EDIT: turns out that it can be done (see this blog post http://www.bluebytesoftware.com/blog/2006/07/04/ModifyingStackReserveAndCommitSizesOnExistingBinaries.aspx)
I would not recommend it, but in extreme situations at least it is possible.
OCaml version may work because it was run under Linux.
However, it would be interesting to test also the OCaml version under Windows. I know that the OCaml compiler is more aggressive at tail-call optimization than F#.. could it even extract a tail recursive function from your original code?
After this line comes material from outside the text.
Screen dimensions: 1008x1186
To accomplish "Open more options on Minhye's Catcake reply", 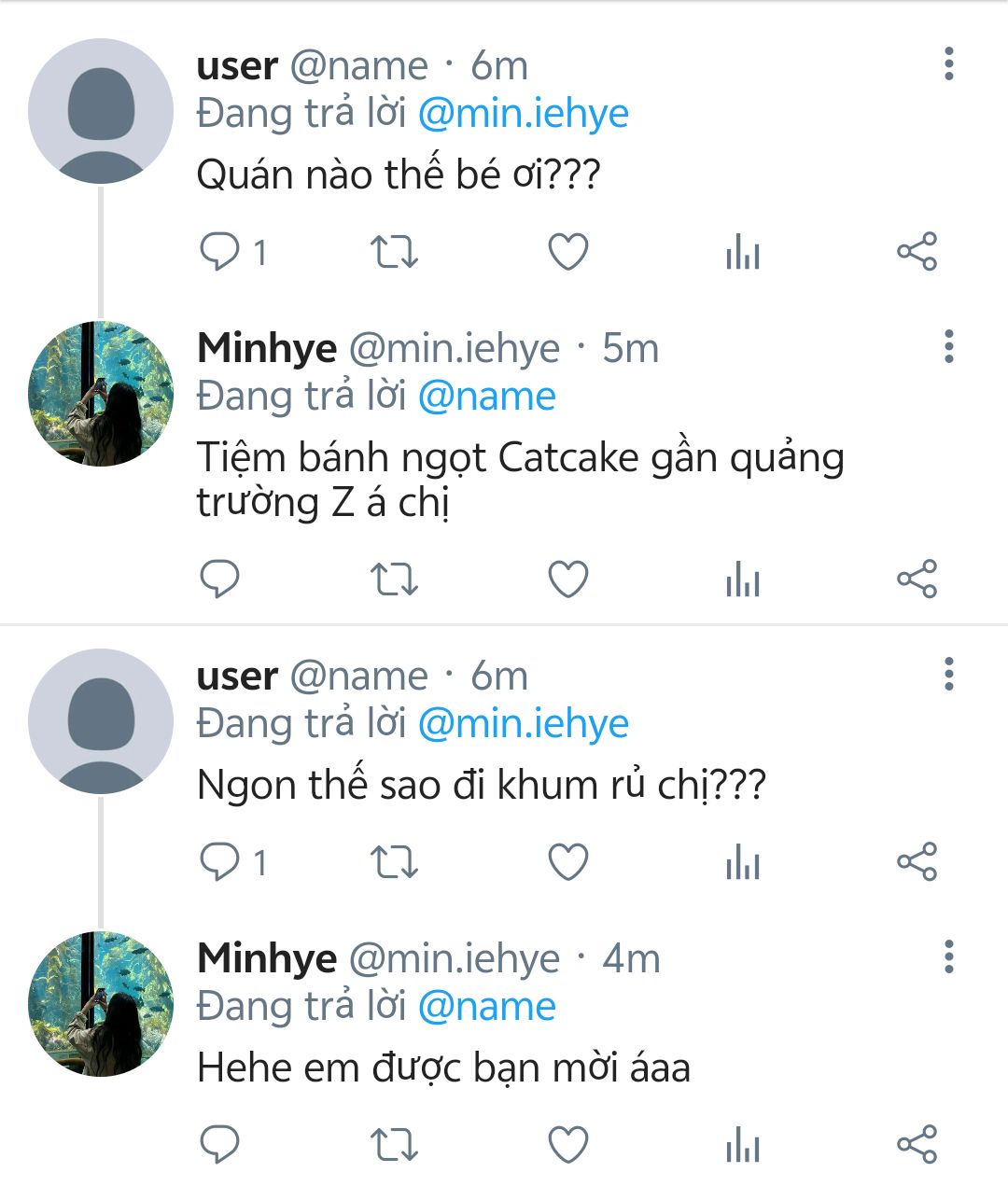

My guess about "--optimize+" is that it will still cause the code to recur, hence it will still fail under Windows, but will mitigate the problem by making the executable run faster.
Finally, the definitive solution is to use tail recursion (by rewriting the code or by relying on aggressive compiler optimization); it is a good way to avoid stack overflow problem with recursive functions.